Q.1 The social base of the early Congress was unmistakably narrow. It had uneven representation and total exclusion of non-elite groups of Indian society.” Critically analyse. [10 Marks]


  • The Composition of the delegates at the first congress reflected the changing patterns of organised political life in India, the western educated professional groups gradually taking the lead over the landed aristocrats.
  • Geographically, within the overall ascendancy of the presidencies, Bengal was gradually slipping from its leadership position, which was being taken over by Bombay, surging ahead of all other regions. The first meeting of the Indian National Congress in 1885 was attended by seventy-two non-official Indian representatives and they included people apparently from various walks of life, or belonging to “most classes”, as claimed by the official report of the Congress.
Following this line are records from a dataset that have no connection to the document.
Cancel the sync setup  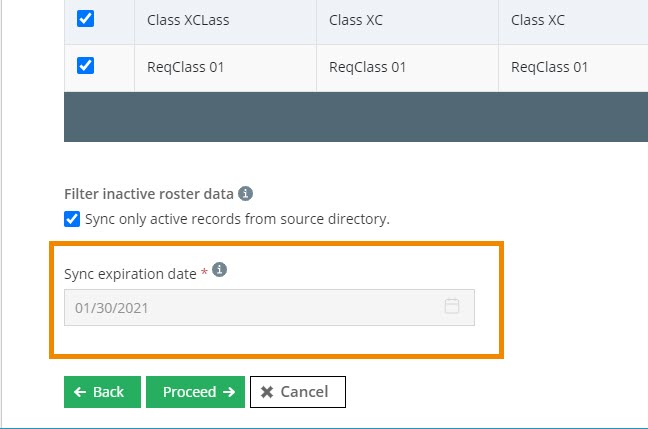pos(297,392)
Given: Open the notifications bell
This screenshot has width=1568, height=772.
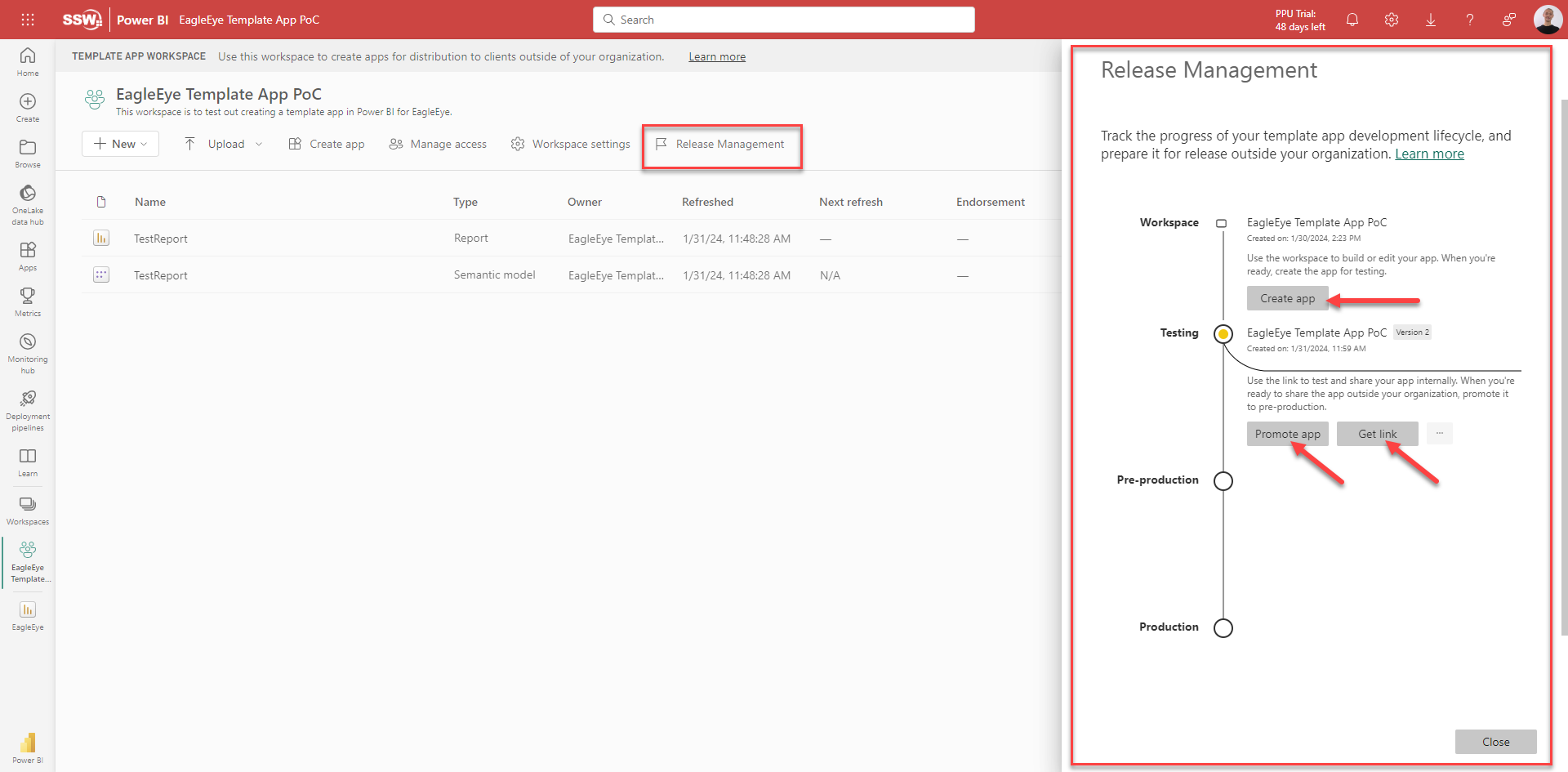Looking at the screenshot, I should 1352,20.
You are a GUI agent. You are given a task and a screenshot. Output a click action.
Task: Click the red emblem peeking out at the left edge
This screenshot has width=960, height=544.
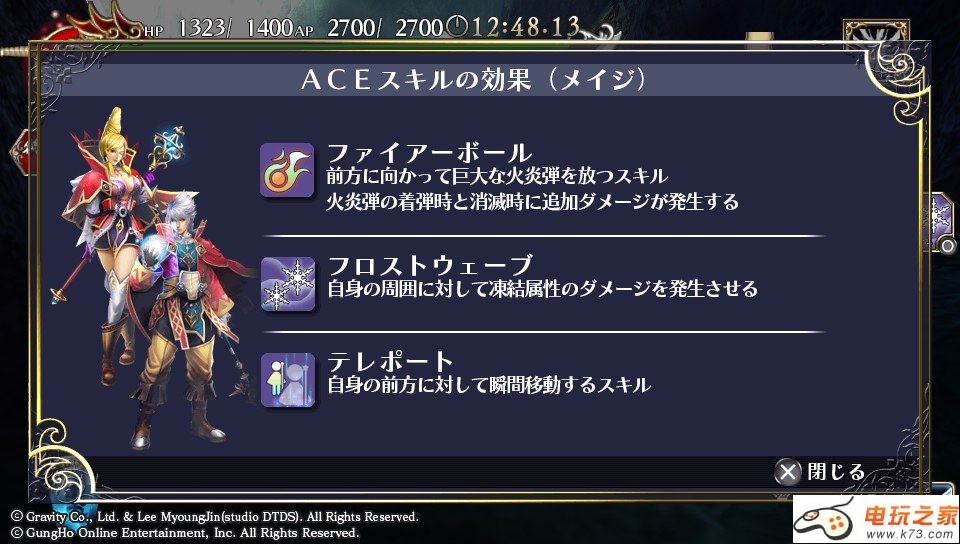tap(21, 153)
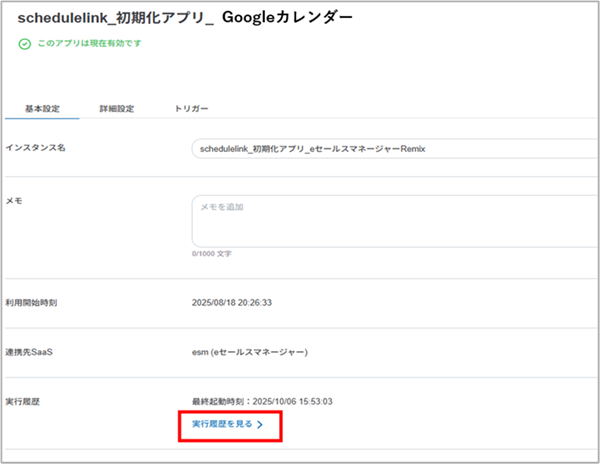
Task: Click the 最終起動時刻 2025/10/06 timestamp text
Action: coord(261,400)
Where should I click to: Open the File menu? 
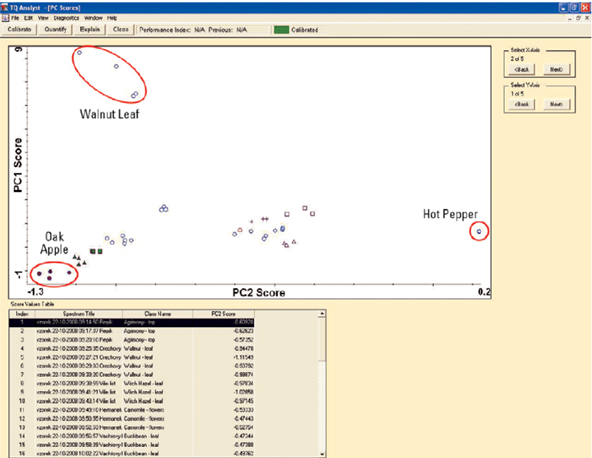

    • If we look at their regional distribution, thirty-eight came from Bombay Presidency, twenty-one from Madras, but only four from Bengal, as the Indian Association had convened its own national conference in Calcutta almost at the same time and the Bengal leaders were told of the Bombay conference only at the very last moment.
    • Apart from the presidencies, seven representatives came from the four principal towns of North-Western Provinces and Awadh and one each from the three towns of Punjab.
    • It was in other words, despite lofty claims, a gathering of professionals, some landlords and businessmen, representing primarily the three presidencies of British India.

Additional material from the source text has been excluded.